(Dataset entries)
****
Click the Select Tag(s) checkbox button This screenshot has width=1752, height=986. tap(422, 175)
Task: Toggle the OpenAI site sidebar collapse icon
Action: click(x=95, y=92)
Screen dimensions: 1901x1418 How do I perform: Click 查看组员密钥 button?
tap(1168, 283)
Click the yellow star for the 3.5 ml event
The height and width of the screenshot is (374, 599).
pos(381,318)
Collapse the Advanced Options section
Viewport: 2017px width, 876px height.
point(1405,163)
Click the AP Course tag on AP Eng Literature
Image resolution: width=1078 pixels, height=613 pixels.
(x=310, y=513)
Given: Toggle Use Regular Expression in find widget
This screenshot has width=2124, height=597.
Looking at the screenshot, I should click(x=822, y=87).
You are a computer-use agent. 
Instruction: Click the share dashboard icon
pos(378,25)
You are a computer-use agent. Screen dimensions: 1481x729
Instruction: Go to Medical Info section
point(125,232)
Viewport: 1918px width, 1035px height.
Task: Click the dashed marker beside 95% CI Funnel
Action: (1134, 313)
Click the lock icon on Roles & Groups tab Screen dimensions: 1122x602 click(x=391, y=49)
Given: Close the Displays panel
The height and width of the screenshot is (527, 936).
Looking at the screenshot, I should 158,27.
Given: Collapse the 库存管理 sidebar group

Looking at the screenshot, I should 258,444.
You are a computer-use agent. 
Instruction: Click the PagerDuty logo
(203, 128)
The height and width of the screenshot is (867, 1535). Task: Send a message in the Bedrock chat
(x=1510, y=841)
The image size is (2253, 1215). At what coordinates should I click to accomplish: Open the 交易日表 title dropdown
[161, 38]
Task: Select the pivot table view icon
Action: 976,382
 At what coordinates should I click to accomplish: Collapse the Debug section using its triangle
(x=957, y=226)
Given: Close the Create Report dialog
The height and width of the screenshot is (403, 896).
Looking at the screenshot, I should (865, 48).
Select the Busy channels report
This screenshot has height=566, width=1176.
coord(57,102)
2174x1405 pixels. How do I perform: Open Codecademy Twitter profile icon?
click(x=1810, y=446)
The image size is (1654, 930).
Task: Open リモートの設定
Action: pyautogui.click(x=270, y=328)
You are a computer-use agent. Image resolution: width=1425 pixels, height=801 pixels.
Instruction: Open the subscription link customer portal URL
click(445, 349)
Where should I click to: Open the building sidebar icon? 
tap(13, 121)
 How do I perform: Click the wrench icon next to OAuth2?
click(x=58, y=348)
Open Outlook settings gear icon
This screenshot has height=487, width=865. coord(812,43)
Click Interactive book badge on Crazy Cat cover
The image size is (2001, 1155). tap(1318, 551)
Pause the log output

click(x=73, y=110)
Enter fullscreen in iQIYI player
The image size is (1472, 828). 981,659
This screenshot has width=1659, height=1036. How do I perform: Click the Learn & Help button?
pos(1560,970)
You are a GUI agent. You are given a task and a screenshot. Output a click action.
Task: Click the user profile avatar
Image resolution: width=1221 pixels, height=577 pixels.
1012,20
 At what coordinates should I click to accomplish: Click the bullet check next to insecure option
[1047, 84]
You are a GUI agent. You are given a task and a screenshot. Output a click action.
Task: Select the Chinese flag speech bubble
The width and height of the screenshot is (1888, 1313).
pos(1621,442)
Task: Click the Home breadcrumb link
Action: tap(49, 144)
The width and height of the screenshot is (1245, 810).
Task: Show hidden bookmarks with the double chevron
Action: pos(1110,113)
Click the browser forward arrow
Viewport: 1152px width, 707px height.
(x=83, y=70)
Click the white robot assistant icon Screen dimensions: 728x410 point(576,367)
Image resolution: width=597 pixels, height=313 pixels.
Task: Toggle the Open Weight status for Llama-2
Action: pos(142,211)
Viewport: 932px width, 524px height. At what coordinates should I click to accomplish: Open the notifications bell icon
****
• Exercise requirements: Return every line above exactly.

• Output for this exercise:
Click the Select Tag(s) checkbox button This screenshot has width=1752, height=986. tap(422, 175)
Task: Toggle the OpenAI site sidebar collapse icon
Action: click(x=95, y=92)
Screen dimensions: 1901x1418 How do I perform: Click 查看组员密钥 button?
tap(1168, 283)
Click the yellow star for the 3.5 ml event
The height and width of the screenshot is (374, 599).
pos(381,318)
Collapse the Advanced Options section
Viewport: 2017px width, 876px height.
point(1405,163)
Click the AP Course tag on AP Eng Literature
Image resolution: width=1078 pixels, height=613 pixels.
(x=310, y=513)
Given: Toggle Use Regular Expression in find widget
This screenshot has width=2124, height=597.
Looking at the screenshot, I should click(x=822, y=87).
You are a computer-use agent. 
Instruction: Click the share dashboard icon
pos(378,25)
You are a computer-use agent. Screen dimensions: 1481x729
Instruction: Go to Medical Info section
point(125,232)
Viewport: 1918px width, 1035px height.
Task: Click the dashed marker beside 95% CI Funnel
Action: (1134, 313)
Click the lock icon on Roles & Groups tab Screen dimensions: 1122x602 click(x=391, y=49)
Given: Close the Displays panel
The height and width of the screenshot is (527, 936).
Looking at the screenshot, I should 158,27.
Given: Collapse the 库存管理 sidebar group

Looking at the screenshot, I should 258,444.
You are a computer-use agent. 
Instruction: Click the PagerDuty logo
(203, 128)
The height and width of the screenshot is (867, 1535). Task: Send a message in the Bedrock chat
(x=1510, y=841)
The image size is (2253, 1215). At what coordinates should I click to accomplish: Open the 交易日表 title dropdown
[161, 38]
Task: Select the pivot table view icon
Action: 976,382
 At what coordinates should I click to accomplish: Collapse the Debug section using its triangle
(x=957, y=226)
Given: Close the Create Report dialog
The height and width of the screenshot is (403, 896).
Looking at the screenshot, I should (865, 48).
Select the Busy channels report
This screenshot has height=566, width=1176.
coord(57,102)
2174x1405 pixels. How do I perform: Open Codecademy Twitter profile icon?
click(x=1810, y=446)
The image size is (1654, 930).
Task: Open リモートの設定
Action: pyautogui.click(x=270, y=328)
You are a computer-use agent. Image resolution: width=1425 pixels, height=801 pixels.
Instruction: Open the subscription link customer portal URL
click(445, 349)
Where should I click to: Open the building sidebar icon? 
tap(13, 121)
 How do I perform: Click the wrench icon next to OAuth2?
click(x=58, y=348)
Open Outlook settings gear icon
This screenshot has height=487, width=865. coord(812,43)
Click Interactive book badge on Crazy Cat cover
The image size is (2001, 1155). tap(1318, 551)
Pause the log output

click(x=73, y=110)
Enter fullscreen in iQIYI player
The image size is (1472, 828). 981,659
This screenshot has width=1659, height=1036. How do I perform: Click the Learn & Help button?
pos(1560,970)
You are a GUI agent. You are given a task and a screenshot. Output a click action.
Task: Click the user profile avatar
Image resolution: width=1221 pixels, height=577 pixels.
1012,20
 At what coordinates should I click to accomplish: Click the bullet check next to insecure option
[1047, 84]
You are a GUI agent. You are given a task and a screenshot. Output a click action.
Task: Select the Chinese flag speech bubble
The width and height of the screenshot is (1888, 1313).
pos(1621,442)
Task: Click the Home breadcrumb link
Action: tap(49, 144)
The width and height of the screenshot is (1245, 810).
Task: Show hidden bookmarks with the double chevron
Action: pos(1110,113)
Click the browser forward arrow
Viewport: 1152px width, 707px height.
(x=83, y=70)
Click the white robot assistant icon Screen dimensions: 728x410 point(576,367)
Image resolution: width=597 pixels, height=313 pixels.
Task: Toggle the Open Weight status for Llama-2
Action: pos(142,211)
Viewport: 932px width, 524px height. At what coordinates should I click to accomplish: Open the notifications bell icon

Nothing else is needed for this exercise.